Word and element location data:

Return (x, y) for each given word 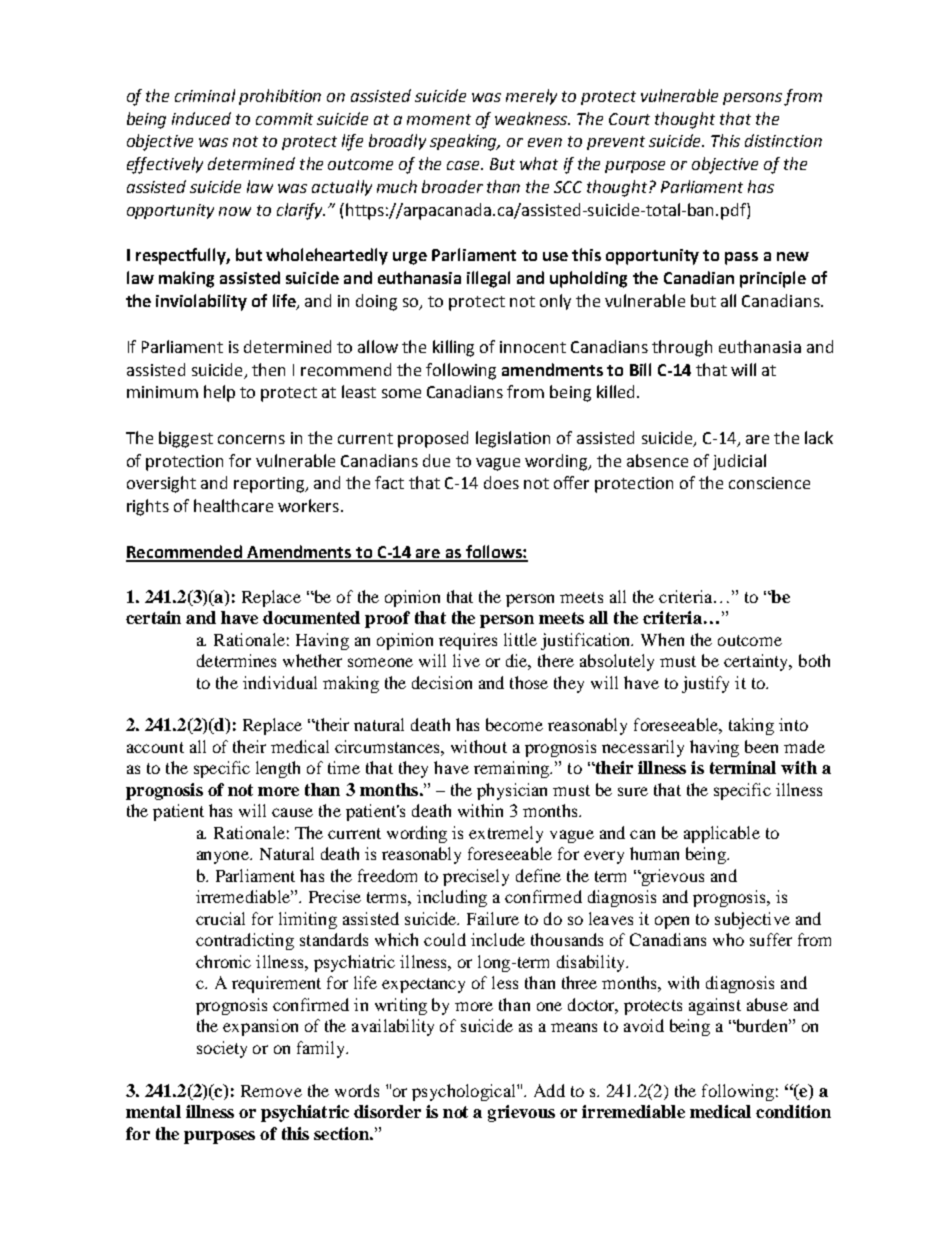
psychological (465, 1092)
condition (793, 1111)
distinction (783, 140)
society (222, 1049)
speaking (465, 142)
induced (201, 118)
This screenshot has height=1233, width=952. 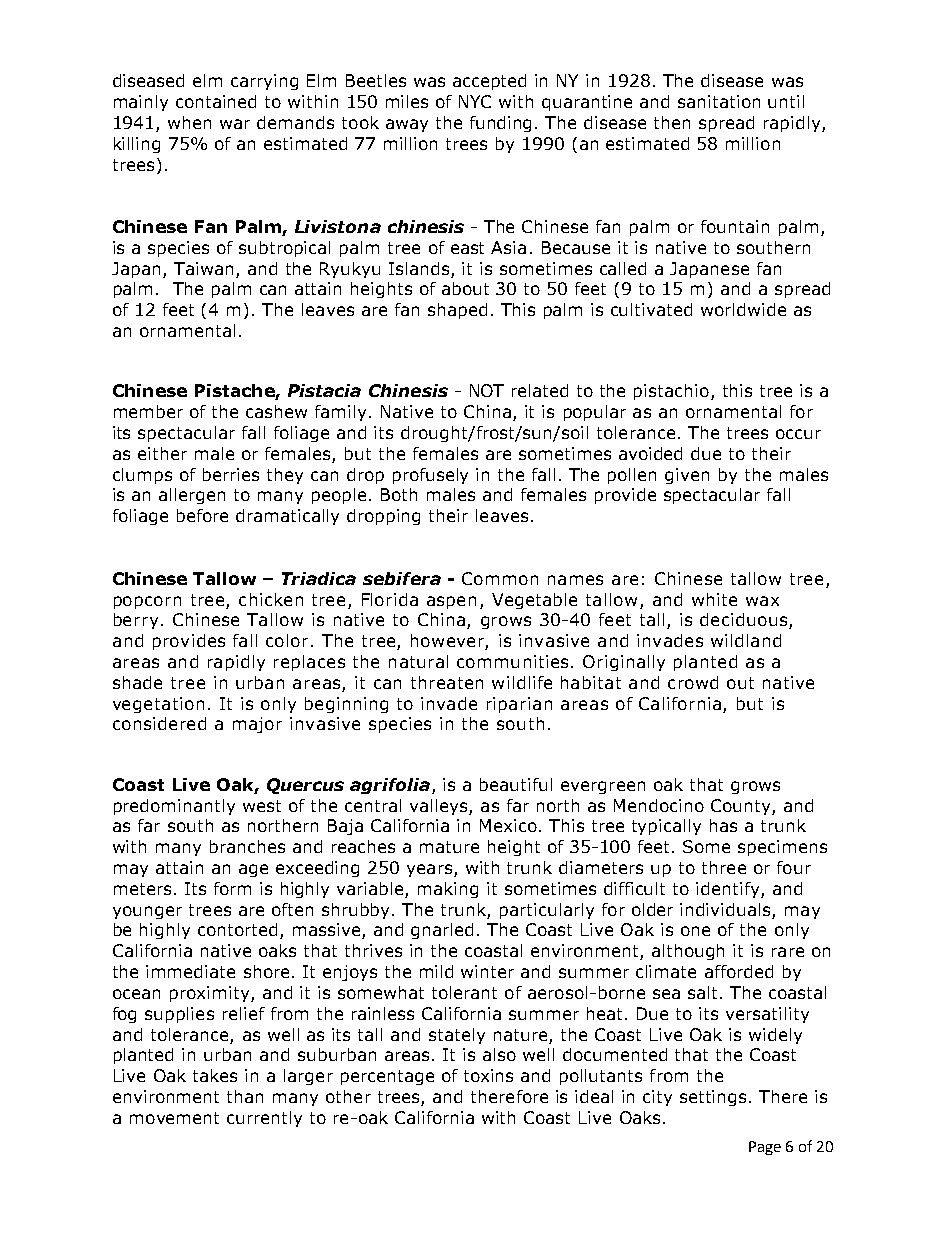 What do you see at coordinates (174, 1118) in the screenshot?
I see `movement` at bounding box center [174, 1118].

§ **Problem to work on**
Copy the entries from the start through the line holding "induced (201, 118)", both ends included, and switch "given" to "listed" with nothing else changed. Leave the pictures out.

§ **The answer**
Return (x, y) for each listed word 
psychological (465, 1092)
condition (793, 1111)
distinction (783, 140)
society (222, 1049)
speaking (465, 142)
induced (201, 118)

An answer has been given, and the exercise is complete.